# Exercise instructions:
Would you transcribe exactly the lines below, starting at the one that contains "The height and width of the screenshot is (393, 699)." and ending with the last line, both included? Leave out all other lines.

# Given records:
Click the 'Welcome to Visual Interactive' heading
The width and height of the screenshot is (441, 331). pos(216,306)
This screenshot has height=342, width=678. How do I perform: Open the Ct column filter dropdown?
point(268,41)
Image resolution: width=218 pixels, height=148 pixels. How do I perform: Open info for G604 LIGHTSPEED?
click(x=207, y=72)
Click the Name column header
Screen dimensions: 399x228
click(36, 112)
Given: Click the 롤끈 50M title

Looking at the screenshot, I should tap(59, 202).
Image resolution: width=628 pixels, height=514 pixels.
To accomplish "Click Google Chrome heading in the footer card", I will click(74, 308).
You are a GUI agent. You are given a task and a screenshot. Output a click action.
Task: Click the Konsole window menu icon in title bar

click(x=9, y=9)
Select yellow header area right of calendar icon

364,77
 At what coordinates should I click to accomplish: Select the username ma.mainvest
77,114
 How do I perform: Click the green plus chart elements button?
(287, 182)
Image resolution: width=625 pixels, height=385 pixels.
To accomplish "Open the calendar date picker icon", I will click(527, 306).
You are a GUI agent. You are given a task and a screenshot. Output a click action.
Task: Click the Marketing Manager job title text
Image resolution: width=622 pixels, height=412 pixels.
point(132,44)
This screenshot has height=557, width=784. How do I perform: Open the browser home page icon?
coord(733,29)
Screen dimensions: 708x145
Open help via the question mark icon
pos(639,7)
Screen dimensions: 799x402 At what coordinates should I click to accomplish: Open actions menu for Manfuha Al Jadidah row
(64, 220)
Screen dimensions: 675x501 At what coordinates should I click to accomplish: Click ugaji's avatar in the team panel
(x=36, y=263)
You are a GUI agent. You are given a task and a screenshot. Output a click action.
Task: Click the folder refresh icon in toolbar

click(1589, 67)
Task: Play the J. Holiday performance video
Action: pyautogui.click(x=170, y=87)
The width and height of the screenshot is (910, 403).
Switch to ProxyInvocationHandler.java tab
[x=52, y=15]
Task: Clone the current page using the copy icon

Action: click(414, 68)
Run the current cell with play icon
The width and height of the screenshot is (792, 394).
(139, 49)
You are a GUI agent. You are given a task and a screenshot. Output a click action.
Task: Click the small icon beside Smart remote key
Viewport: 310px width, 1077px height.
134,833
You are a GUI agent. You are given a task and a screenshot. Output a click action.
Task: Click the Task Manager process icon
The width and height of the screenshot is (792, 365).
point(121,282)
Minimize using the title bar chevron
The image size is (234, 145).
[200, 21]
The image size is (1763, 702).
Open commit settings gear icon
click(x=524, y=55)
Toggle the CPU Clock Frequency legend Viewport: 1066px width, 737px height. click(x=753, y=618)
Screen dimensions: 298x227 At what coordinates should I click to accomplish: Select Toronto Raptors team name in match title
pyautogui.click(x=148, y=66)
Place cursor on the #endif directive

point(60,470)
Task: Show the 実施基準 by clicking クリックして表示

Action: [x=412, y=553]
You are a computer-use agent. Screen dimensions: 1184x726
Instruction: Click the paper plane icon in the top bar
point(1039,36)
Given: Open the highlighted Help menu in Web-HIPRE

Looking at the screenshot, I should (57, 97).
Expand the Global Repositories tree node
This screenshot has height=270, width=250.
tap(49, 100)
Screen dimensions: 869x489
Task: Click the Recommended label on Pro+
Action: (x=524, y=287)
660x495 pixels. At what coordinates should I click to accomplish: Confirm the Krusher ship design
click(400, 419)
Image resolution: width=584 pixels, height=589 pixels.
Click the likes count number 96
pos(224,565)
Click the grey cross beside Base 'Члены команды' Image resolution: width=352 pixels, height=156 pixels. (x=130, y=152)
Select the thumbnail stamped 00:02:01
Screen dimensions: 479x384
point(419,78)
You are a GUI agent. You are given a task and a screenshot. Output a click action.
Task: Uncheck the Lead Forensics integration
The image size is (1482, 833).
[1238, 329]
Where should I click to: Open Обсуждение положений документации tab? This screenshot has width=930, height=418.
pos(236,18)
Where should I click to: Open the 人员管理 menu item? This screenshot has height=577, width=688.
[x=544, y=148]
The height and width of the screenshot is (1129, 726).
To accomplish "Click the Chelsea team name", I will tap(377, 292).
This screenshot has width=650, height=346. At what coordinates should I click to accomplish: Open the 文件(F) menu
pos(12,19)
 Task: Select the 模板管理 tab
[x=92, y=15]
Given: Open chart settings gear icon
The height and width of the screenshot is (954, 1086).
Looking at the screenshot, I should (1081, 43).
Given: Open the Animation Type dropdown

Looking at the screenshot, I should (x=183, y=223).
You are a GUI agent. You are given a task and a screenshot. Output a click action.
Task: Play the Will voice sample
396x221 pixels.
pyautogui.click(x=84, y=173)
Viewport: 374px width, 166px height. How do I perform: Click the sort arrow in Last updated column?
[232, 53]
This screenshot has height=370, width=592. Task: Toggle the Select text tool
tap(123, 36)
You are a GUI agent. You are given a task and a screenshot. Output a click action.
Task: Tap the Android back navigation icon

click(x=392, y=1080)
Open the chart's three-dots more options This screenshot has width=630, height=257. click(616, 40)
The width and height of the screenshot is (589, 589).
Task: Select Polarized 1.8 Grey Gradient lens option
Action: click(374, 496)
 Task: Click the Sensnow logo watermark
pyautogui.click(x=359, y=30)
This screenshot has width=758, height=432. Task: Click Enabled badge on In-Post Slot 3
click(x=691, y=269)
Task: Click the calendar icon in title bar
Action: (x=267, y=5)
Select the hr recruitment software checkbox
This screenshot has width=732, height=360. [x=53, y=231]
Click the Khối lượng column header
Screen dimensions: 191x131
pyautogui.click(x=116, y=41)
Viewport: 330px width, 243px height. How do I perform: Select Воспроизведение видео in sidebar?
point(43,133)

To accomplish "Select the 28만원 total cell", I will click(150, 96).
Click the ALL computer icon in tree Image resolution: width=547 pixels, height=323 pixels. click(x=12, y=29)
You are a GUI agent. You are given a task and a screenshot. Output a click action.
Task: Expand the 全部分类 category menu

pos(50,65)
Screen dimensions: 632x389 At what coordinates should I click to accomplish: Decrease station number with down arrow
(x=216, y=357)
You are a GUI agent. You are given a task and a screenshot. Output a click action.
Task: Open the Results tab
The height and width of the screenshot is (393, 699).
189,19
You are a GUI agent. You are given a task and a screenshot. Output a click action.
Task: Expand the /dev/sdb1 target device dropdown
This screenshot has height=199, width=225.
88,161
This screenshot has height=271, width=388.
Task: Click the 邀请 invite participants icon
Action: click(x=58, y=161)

# Written answer:
The height and width of the screenshot is (393, 699).
189,19
You are a GUI agent. You are given a task and a screenshot. Output a click action.
Task: Expand the /dev/sdb1 target device dropdown
This screenshot has height=199, width=225.
88,161
This screenshot has height=271, width=388.
Task: Click the 邀请 invite participants icon
Action: click(x=58, y=161)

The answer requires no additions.